▶ _Activity_: These entries must be printed again exactly as they are.
BEGIN Source data
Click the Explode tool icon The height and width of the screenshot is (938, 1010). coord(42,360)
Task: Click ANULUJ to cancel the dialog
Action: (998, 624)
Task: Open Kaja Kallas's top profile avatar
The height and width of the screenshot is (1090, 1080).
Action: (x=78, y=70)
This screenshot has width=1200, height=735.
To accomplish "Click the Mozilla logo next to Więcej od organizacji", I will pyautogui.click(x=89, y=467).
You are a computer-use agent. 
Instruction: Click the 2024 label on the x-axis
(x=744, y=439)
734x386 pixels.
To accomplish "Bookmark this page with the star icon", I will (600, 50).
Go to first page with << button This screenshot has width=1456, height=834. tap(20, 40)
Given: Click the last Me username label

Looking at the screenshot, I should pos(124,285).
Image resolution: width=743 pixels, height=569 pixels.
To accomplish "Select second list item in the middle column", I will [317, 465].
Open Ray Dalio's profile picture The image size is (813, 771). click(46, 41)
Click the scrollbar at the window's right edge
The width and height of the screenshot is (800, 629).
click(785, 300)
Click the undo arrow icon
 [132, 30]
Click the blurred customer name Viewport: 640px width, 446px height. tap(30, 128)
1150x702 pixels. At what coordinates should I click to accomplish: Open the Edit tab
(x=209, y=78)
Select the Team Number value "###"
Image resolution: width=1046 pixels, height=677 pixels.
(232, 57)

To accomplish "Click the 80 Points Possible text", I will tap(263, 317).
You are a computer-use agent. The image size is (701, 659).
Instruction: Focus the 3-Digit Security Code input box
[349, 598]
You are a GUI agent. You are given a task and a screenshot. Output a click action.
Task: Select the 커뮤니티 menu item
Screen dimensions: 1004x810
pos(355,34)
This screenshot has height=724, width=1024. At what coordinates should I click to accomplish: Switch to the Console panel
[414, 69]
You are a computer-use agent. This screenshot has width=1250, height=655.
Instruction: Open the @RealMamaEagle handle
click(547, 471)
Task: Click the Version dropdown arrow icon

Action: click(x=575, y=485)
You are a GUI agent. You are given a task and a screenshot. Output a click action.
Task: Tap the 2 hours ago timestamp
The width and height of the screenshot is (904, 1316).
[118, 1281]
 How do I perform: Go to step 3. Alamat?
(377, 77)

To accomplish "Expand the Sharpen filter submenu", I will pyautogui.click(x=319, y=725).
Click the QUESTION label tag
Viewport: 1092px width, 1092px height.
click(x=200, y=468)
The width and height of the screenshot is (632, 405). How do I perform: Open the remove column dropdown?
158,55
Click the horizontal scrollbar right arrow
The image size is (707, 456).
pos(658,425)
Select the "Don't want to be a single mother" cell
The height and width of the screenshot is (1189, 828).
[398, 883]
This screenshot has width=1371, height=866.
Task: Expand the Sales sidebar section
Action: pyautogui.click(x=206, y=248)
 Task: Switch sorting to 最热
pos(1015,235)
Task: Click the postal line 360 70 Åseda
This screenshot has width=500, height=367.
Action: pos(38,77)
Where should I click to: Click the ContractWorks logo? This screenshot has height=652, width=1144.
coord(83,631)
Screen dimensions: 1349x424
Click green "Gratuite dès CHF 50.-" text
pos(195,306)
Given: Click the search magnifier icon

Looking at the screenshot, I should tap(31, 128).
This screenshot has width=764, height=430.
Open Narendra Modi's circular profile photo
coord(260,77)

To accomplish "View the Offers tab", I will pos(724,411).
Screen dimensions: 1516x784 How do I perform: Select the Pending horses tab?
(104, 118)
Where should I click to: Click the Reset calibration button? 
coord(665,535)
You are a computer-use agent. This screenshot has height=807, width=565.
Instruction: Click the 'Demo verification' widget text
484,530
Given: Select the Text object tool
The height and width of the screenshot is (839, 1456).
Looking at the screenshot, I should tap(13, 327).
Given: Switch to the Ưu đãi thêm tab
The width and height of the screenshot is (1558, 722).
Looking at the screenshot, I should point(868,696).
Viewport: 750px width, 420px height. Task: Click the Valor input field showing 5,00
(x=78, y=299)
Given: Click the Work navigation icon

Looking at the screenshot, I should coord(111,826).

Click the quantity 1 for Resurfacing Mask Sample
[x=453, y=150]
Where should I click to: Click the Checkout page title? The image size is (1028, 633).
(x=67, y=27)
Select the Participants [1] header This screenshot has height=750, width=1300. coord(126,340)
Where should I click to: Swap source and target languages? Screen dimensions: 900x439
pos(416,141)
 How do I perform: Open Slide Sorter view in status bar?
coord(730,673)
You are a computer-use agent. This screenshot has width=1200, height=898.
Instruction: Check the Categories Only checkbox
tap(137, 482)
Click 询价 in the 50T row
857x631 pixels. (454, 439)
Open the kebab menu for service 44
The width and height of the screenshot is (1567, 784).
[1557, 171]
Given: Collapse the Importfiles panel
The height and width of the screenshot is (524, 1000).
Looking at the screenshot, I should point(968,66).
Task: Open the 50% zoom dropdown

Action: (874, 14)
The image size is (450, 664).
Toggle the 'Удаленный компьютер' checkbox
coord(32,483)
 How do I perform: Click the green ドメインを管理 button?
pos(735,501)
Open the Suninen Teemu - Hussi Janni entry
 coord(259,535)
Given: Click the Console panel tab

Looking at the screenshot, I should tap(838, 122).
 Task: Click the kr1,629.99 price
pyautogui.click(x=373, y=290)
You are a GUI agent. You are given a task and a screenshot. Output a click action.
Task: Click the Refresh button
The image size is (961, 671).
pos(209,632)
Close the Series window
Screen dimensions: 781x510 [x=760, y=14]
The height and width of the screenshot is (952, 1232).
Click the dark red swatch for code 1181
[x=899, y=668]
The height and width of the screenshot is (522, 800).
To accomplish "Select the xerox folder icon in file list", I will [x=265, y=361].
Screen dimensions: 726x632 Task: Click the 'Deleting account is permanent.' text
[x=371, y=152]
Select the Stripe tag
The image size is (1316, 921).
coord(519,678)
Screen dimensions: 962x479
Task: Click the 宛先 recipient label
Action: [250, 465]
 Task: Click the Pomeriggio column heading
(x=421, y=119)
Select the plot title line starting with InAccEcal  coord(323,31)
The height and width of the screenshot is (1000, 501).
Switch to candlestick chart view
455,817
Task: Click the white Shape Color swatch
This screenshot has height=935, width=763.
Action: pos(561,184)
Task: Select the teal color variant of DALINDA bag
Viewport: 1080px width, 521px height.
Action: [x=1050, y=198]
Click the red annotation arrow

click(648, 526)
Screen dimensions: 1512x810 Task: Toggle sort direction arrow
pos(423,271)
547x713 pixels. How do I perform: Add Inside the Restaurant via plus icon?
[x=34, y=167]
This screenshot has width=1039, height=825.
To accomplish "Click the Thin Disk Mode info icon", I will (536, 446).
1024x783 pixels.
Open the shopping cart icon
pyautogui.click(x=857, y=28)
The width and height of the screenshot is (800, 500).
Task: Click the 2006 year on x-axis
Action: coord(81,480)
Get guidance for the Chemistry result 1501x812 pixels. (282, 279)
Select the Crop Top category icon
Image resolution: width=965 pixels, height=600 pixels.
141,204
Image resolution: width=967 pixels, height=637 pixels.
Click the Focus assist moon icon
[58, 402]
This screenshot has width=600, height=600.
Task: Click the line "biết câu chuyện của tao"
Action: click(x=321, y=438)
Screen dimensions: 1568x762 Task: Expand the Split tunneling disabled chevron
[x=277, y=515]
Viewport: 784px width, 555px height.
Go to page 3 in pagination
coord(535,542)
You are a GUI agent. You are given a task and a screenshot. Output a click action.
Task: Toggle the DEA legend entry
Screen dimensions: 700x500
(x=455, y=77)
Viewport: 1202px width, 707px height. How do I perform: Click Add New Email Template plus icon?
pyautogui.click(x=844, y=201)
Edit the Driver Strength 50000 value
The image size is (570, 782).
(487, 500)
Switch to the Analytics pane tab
END Source data
▶ _Response area_:
Click the Explode tool icon The height and width of the screenshot is (938, 1010). coord(42,360)
Task: Click ANULUJ to cancel the dialog
Action: (998, 624)
Task: Open Kaja Kallas's top profile avatar
The height and width of the screenshot is (1090, 1080).
Action: (x=78, y=70)
This screenshot has width=1200, height=735.
To accomplish "Click the Mozilla logo next to Więcej od organizacji", I will pyautogui.click(x=89, y=467).
You are a computer-use agent. 
Instruction: Click the 2024 label on the x-axis
(x=744, y=439)
734x386 pixels.
To accomplish "Bookmark this page with the star icon", I will (600, 50).
Go to first page with << button This screenshot has width=1456, height=834. tap(20, 40)
Given: Click the last Me username label

Looking at the screenshot, I should pos(124,285).
Image resolution: width=743 pixels, height=569 pixels.
To accomplish "Select second list item in the middle column", I will [317, 465].
Open Ray Dalio's profile picture The image size is (813, 771). click(46, 41)
Click the scrollbar at the window's right edge
The width and height of the screenshot is (800, 629).
click(785, 300)
Click the undo arrow icon
 [132, 30]
Click the blurred customer name Viewport: 640px width, 446px height. tap(30, 128)
1150x702 pixels. At what coordinates should I click to accomplish: Open the Edit tab
(x=209, y=78)
Select the Team Number value "###"
Image resolution: width=1046 pixels, height=677 pixels.
(232, 57)

To accomplish "Click the 80 Points Possible text", I will tap(263, 317).
You are a computer-use agent. The image size is (701, 659).
Instruction: Focus the 3-Digit Security Code input box
[349, 598]
You are a GUI agent. You are given a task and a screenshot. Output a click action.
Task: Select the 커뮤니티 menu item
Screen dimensions: 1004x810
pos(355,34)
This screenshot has height=724, width=1024. At what coordinates should I click to accomplish: Switch to the Console panel
[414, 69]
You are a computer-use agent. This screenshot has width=1250, height=655.
Instruction: Open the @RealMamaEagle handle
click(547, 471)
Task: Click the Version dropdown arrow icon

Action: click(x=575, y=485)
You are a GUI agent. You are given a task and a screenshot. Output a click action.
Task: Tap the 2 hours ago timestamp
The width and height of the screenshot is (904, 1316).
[118, 1281]
 How do I perform: Go to step 3. Alamat?
(377, 77)

To accomplish "Expand the Sharpen filter submenu", I will pyautogui.click(x=319, y=725).
Click the QUESTION label tag
Viewport: 1092px width, 1092px height.
click(x=200, y=468)
The width and height of the screenshot is (632, 405). How do I perform: Open the remove column dropdown?
158,55
Click the horizontal scrollbar right arrow
The image size is (707, 456).
pos(658,425)
Select the "Don't want to be a single mother" cell
The height and width of the screenshot is (1189, 828).
[398, 883]
This screenshot has width=1371, height=866.
Task: Expand the Sales sidebar section
Action: pyautogui.click(x=206, y=248)
 Task: Switch sorting to 最热
pos(1015,235)
Task: Click the postal line 360 70 Åseda
This screenshot has width=500, height=367.
Action: pos(38,77)
Where should I click to: Click the ContractWorks logo? This screenshot has height=652, width=1144.
coord(83,631)
Screen dimensions: 1349x424
Click green "Gratuite dès CHF 50.-" text
pos(195,306)
Given: Click the search magnifier icon

Looking at the screenshot, I should tap(31, 128).
This screenshot has width=764, height=430.
Open Narendra Modi's circular profile photo
coord(260,77)

To accomplish "View the Offers tab", I will pos(724,411).
Screen dimensions: 1516x784 How do I perform: Select the Pending horses tab?
(104, 118)
Where should I click to: Click the Reset calibration button? 
coord(665,535)
You are a computer-use agent. This screenshot has height=807, width=565.
Instruction: Click the 'Demo verification' widget text
484,530
Given: Select the Text object tool
The height and width of the screenshot is (839, 1456).
Looking at the screenshot, I should tap(13, 327).
Given: Switch to the Ưu đãi thêm tab
The width and height of the screenshot is (1558, 722).
Looking at the screenshot, I should point(868,696).
Viewport: 750px width, 420px height. Task: Click the Valor input field showing 5,00
(x=78, y=299)
Given: Click the Work navigation icon

Looking at the screenshot, I should coord(111,826).

Click the quantity 1 for Resurfacing Mask Sample
[x=453, y=150]
Where should I click to: Click the Checkout page title? The image size is (1028, 633).
(x=67, y=27)
Select the Participants [1] header This screenshot has height=750, width=1300. coord(126,340)
Where should I click to: Swap source and target languages? Screen dimensions: 900x439
pos(416,141)
 How do I perform: Open Slide Sorter view in status bar?
coord(730,673)
You are a computer-use agent. This screenshot has width=1200, height=898.
Instruction: Check the Categories Only checkbox
tap(137, 482)
Click 询价 in the 50T row
857x631 pixels. (454, 439)
Open the kebab menu for service 44
The width and height of the screenshot is (1567, 784).
[1557, 171]
Given: Collapse the Importfiles panel
The height and width of the screenshot is (524, 1000).
Looking at the screenshot, I should point(968,66).
Task: Open the 50% zoom dropdown

Action: (874, 14)
The image size is (450, 664).
Toggle the 'Удаленный компьютер' checkbox
coord(32,483)
 How do I perform: Click the green ドメインを管理 button?
pos(735,501)
Open the Suninen Teemu - Hussi Janni entry
 coord(259,535)
Given: Click the Console panel tab

Looking at the screenshot, I should tap(838, 122).
 Task: Click the kr1,629.99 price
pyautogui.click(x=373, y=290)
You are a GUI agent. You are given a task and a screenshot. Output a click action.
Task: Click the Refresh button
The image size is (961, 671).
pos(209,632)
Close the Series window
Screen dimensions: 781x510 [x=760, y=14]
The height and width of the screenshot is (952, 1232).
Click the dark red swatch for code 1181
[x=899, y=668]
The height and width of the screenshot is (522, 800).
To accomplish "Select the xerox folder icon in file list", I will [x=265, y=361].
Screen dimensions: 726x632 Task: Click the 'Deleting account is permanent.' text
[x=371, y=152]
Select the Stripe tag
The image size is (1316, 921).
coord(519,678)
Screen dimensions: 962x479
Task: Click the 宛先 recipient label
Action: [250, 465]
 Task: Click the Pomeriggio column heading
(x=421, y=119)
Select the plot title line starting with InAccEcal  coord(323,31)
The height and width of the screenshot is (1000, 501).
Switch to candlestick chart view
455,817
Task: Click the white Shape Color swatch
This screenshot has height=935, width=763.
Action: pos(561,184)
Task: Select the teal color variant of DALINDA bag
Viewport: 1080px width, 521px height.
Action: [x=1050, y=198]
Click the red annotation arrow

click(648, 526)
Screen dimensions: 1512x810 Task: Toggle sort direction arrow
pos(423,271)
547x713 pixels. How do I perform: Add Inside the Restaurant via plus icon?
[x=34, y=167]
This screenshot has width=1039, height=825.
To accomplish "Click the Thin Disk Mode info icon", I will (536, 446).
1024x783 pixels.
Open the shopping cart icon
pyautogui.click(x=857, y=28)
The width and height of the screenshot is (800, 500).
Task: Click the 2006 year on x-axis
Action: coord(81,480)
Get guidance for the Chemistry result 1501x812 pixels. (282, 279)
Select the Crop Top category icon
Image resolution: width=965 pixels, height=600 pixels.
141,204
Image resolution: width=967 pixels, height=637 pixels.
Click the Focus assist moon icon
[58, 402]
This screenshot has width=600, height=600.
Task: Click the line "biết câu chuyện của tao"
Action: click(x=321, y=438)
Screen dimensions: 1568x762 Task: Expand the Split tunneling disabled chevron
[x=277, y=515]
Viewport: 784px width, 555px height.
Go to page 3 in pagination
coord(535,542)
You are a GUI agent. You are given a task and a screenshot. Output a click action.
Task: Toggle the DEA legend entry
Screen dimensions: 700x500
(x=455, y=77)
Viewport: 1202px width, 707px height. How do I perform: Click Add New Email Template plus icon?
pyautogui.click(x=844, y=201)
Edit the Driver Strength 50000 value
The image size is (570, 782).
(487, 500)
Switch to the Analytics pane tab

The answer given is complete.